━━━━━ EXTRACT PROVIDED ━━━━━

In 1926 Otto Neurath, writing of the Bauhaus movement and its aspiration to transform social and individual life, argues that the key to the success of the Bauhaus movement, the promise it holds out of entering “the promised land,” will be assured if only we “will seize upon the formation of the new form of life as a technical achievement.” (cited in Origins of Logical Empiricism, p. 33). A promising future, therefore, is to be ushered in by way of technological advancements and improvements, much as Dick Fosbury, for example, gave to high jumpers a more promising future as a consequence of the technological improvement he made with respect to the belly roll. The Fosbury flop was a technological improvement of such a magnitude that it wasn’t long after he debuted his new style at the 1968 Mexico City Olympics that it was adopted by all other high jumpers (and is still the dominant style today, despite some minor technical improvements in the syntax of the Fosbury style [more on this below]).
This story is incomplete, however, for it fails to address the equally important role played by qualitative transformations, a point stressed both by Moritz Schlick and Gilles Deleuze.

━━━━━ SUPPLIED INFORMATION ━━━━━

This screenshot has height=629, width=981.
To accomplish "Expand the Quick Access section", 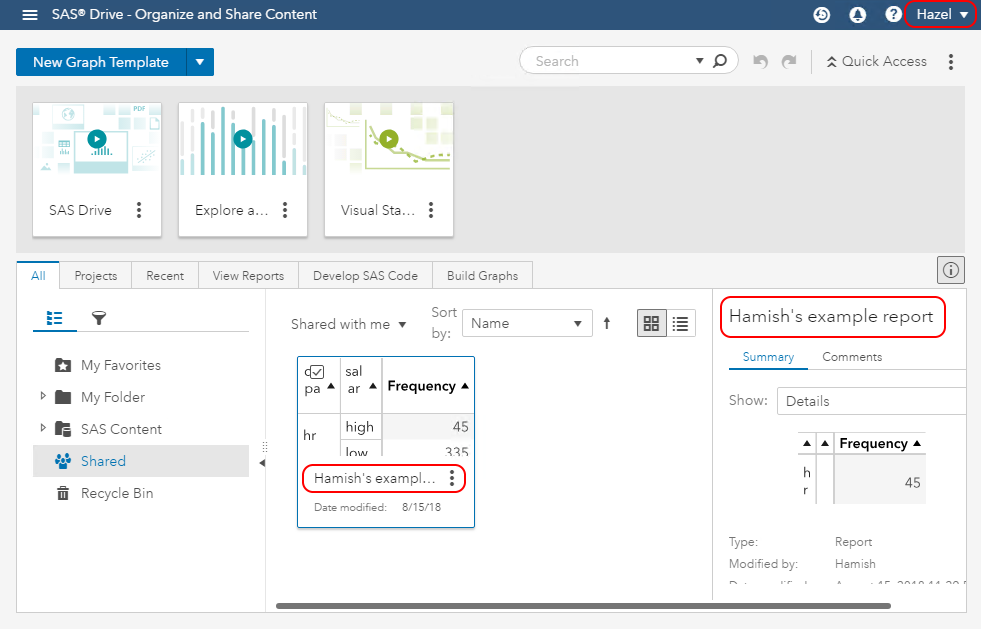I will click(876, 62).
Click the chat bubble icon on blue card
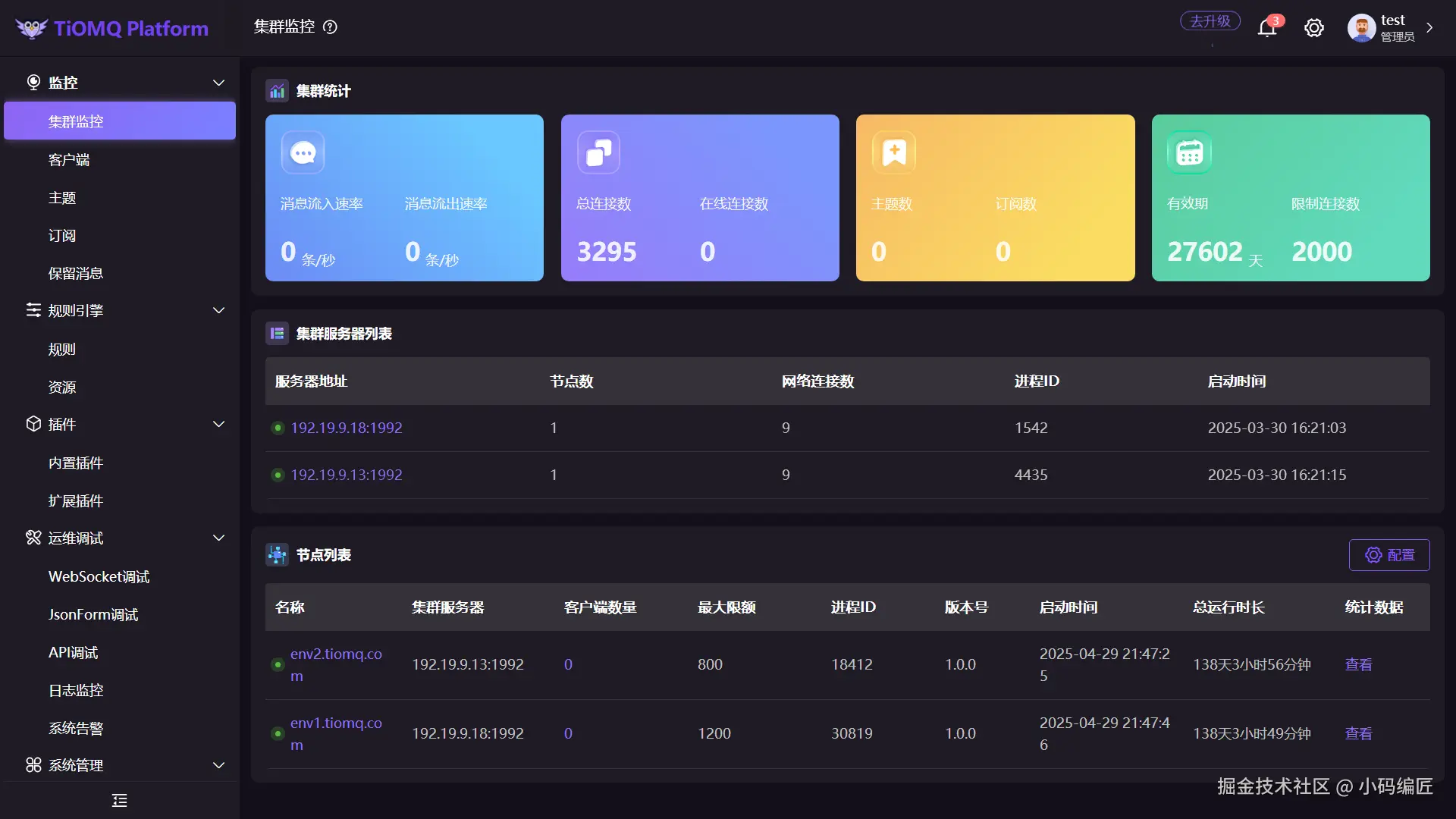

━━━━━

• **WHAT YOU WILL DO**
A) According to the Fosbury flop passage, at which Olympics did Dick Fosbury debut his new style?
B) Write the next part of the Fosbury flop passage, picking up after its final sentence.
The lines play no part in what is asked here.

• **EXPECTED OUTPUTS**
A) The 1968 Mexico City Olympics.

B)
In an early, 1910 essay ("The Boundaries of Scientific and Philosophical Concept-Formation"), Schlick distinguishes scientific from philosophical concept-formation by attributing to the former the task of establishing quantitative concepts and to the latter the task of creating qualitative concepts (thanks to Eric's essay for the reference). My hesitation with this distinction is that it appears to imply that there is very little room for philosophical activity within science. Now while this may be quite in line with Schlick's (and Carnap's) efforts to provide a technical, formal path for philosophy that can do very well without metaphysics - as Neurath puts it, the modern, technical form of life "is becoming ever more rigorously mechanised and leaves less room for metaphysical ideas." However, I think one can maintain, as Schlick would later recognize as well, that there is room for interplay between philosophy and science and we can make such room precisely by maintaining the quality/quantity distinction, though perhaps not in the sense intended by Sclick in 1910.
To see how this can be done, we can turn to Deleuze's short essay, "Les intercesseurs" / "Mediators" (Pourparlers, 165-184; Negotiations, 121-134), where the quality/quantity distinction is equally important for understanding Deleuze's claim that despite the unique creative productions of philosophy, science, and art - philosophy creates concepts, science creates functions, and art creates sensory aggregates - it is nonetheless possible "for a concept, an aggregate and a function to interact."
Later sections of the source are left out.